Apple and Google released a joint specification that allows both iPhones and Android devices to do contact tracing on a global scale. Even though “privacy, transparency, and consent are of utmost importance”, this is a game changing event that has grave consequences. We must stop Apple and Google in their tracks. Or else ditch our smartphones as they will truly become the Stasi agents in our pockets.

I haven’t felt comfortable with the idea of a contract tracing app to fight the corona pandemic in the first place. But with this announcement, Apple and Google take it to another level:

in the coming months, Apple and Google will work to enable a broader Bluetooth-based contact tracing platform by building this functionality into the underlying platforms. This is a more robust solution than an API and would allow more individuals to participate, if they choose to opt in, as well as enable interaction with a broader ecosystem of apps and government health authorities.

Instead of an app, the technology is pushed down the stack into the operating system layer creating a Bluetooth-based contact tracing platform. This means the technology is available all the time, for all kinds of applications. Contact tracing is therefore no longer limited in time, or limited in use purely to trace and contain the spread of the COVID-19 virus. This means that two very important safeguards to protect our privacy are thrown out of the window.

Privacy is ‘protected’ using a so called decentralised approach. There is no central server collecting which devices have been in close contact to each other. Instead, each phone over time collects the (ephemeral) identifiers of all other phones (whether an iPhone or an Android) in its vicinity. When a user turns out to be infected by the corona virus, the phone (using the contact tracing app) only publishes its own identifier, so all other phones can locally check that they have been in close contact with this device (using the local database of identifiers they saw recently).

However any decentralised scheme can be turned into a centralised scheme by forcing the phone to report to the authorities that it was at some point in time close to the phone of an infected person. In other words, certain governments or companies — using the decentralised framework developed by Apple and Google — can create an app that (without users being able to prevent this) report the fact that they have been close to a person of interest in the last few weeks. The platform itself may be decentralised. But the app developed on top of it breaks this protective shield and collects the contact information centrally regardless. This effectively turns our smartphones into a global mass surveillance tool. By pushing a button on one phone, by reporting it as infected, all other phones that were recently in close proximity reveal themselves to the central server (operated by the government or some shady company). How invasive this tool is does depend on some details. The current specifications allow phones to learn when and where they were in contact with another device. It is unclear whether the actual identity of that device is also revealed. (But note that this may even be irrelevant if phones respond in real time to any request to reveal themselves.)

Any illusion we had that we could somehow tame the Stasi agent in our pocket, by buying more expensive iPhones because Apple pledged to take our privacy seriously, or being mindful about the apps we do or do not install on our phones, is just that: an illusion.

Just consider what this decentralised contact tracing platform could be used for, especially when apps are developed that collect the contact information centrally as outlined above, and even more so when people are forced or incentivised to install such apps. Manufacturers could of course also pre-install such apps or functionality on some of the phones they sell.

  • The police could quickly see who has been close to a murder victim: simply report the victims phone as being ‘infected’.
  • Some might say this is not a bug but a feature, but the same mechanism could be used to find whistleblowers, or the sources of a journalist.
  • A company could install Bluetooth beacons equipped with this software at locations of interest (e.g. shopping malls). By reporting a particular beacon as ‘infected’ all phones (that have been lured into installing a loyalty app or that somehow have the SDK of the company embedded in some of the apps they use) will report that they were in the area.
  • If you have Google Home at home, Google could use this mechanism to identify all people that have visited your place.
  • Jealous partners could secretly install an app on the phone of their significant other, to allow them to monitor who they have been in contact with. Overzealous parents could use this spy on their children.

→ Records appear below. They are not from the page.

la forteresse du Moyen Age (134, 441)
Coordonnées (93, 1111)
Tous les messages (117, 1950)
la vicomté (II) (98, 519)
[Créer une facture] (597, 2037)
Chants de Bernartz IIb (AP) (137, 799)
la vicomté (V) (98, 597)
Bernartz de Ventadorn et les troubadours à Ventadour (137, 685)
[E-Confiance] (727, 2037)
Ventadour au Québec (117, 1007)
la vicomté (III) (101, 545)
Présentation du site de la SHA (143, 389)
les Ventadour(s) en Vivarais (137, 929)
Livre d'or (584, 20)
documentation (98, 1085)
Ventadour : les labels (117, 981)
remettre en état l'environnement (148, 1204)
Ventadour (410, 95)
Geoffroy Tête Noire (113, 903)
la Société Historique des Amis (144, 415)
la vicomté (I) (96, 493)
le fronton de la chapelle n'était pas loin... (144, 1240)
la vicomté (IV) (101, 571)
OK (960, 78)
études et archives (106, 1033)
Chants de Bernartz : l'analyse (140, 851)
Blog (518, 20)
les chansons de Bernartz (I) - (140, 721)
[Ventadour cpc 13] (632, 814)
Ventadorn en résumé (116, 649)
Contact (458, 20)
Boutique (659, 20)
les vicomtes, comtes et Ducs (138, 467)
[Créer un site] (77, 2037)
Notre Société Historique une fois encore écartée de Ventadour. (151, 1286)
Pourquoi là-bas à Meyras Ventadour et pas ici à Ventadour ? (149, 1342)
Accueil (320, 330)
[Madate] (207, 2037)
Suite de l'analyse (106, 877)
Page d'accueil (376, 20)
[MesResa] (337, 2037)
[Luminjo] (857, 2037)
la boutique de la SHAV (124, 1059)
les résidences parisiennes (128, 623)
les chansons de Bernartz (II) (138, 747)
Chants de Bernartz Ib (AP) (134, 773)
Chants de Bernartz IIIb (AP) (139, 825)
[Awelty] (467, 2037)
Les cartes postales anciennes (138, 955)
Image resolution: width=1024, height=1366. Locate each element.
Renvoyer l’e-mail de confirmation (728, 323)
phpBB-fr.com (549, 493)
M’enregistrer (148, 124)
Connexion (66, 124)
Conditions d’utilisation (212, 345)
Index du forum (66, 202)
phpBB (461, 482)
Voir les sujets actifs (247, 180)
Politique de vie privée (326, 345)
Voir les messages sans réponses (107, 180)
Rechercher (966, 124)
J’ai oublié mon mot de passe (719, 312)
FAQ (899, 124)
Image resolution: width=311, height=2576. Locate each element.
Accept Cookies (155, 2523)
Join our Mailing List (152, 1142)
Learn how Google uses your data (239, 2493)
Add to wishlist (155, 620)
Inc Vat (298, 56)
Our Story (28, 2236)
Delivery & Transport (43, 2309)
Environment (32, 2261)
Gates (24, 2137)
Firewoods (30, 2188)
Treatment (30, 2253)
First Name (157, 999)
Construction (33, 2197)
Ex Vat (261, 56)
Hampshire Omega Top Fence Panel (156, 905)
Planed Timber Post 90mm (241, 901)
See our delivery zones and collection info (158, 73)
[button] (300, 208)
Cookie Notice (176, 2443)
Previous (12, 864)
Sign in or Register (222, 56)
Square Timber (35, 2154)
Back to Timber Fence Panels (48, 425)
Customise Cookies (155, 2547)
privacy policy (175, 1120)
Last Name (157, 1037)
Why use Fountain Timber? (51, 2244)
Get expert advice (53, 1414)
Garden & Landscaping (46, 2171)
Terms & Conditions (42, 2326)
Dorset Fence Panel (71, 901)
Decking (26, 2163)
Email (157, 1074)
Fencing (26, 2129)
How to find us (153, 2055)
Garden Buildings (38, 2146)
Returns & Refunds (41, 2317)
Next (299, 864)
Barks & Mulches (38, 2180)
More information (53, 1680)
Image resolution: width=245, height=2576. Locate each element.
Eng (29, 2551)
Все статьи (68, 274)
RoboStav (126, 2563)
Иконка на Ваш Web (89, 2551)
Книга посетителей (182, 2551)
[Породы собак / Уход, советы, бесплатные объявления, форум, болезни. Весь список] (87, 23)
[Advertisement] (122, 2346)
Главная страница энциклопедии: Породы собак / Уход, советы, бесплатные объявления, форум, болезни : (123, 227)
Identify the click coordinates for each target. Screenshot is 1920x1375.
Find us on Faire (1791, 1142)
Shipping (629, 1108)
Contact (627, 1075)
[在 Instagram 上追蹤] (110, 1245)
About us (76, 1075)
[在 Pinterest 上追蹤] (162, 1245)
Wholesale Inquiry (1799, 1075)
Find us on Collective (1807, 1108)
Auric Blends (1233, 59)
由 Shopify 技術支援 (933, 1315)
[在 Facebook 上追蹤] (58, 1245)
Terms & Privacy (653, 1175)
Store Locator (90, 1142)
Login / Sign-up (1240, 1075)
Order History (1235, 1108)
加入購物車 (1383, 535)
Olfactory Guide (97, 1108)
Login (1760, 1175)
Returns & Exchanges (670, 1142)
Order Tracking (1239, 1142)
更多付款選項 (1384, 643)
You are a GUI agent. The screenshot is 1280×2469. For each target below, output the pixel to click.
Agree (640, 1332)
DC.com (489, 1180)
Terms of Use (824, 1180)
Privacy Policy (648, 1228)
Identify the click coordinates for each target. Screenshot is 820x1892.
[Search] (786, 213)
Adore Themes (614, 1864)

And I am sure people can come up with even better examples…

The technology will soon be there. The game changes because it is no longer a single app that we choose to install: it’s a technology embedded in all future smartphones. We cannot rely on mere trust, hoping that Google, Apple and all these other app developers out there will not abuse this technology for nefarious purposes. This must be stopped. There is no place for such invasive tracking technology in our society. This is not a short-lived, targeted application of tracking technology, solely used to combat the COVID-19 pandemic. If this is the medicine, I think it is worse than the disease.

In the mean time: don’t update the operating system of your phone. Or be ready to ditch your smartphone and get yourself a dumbphone.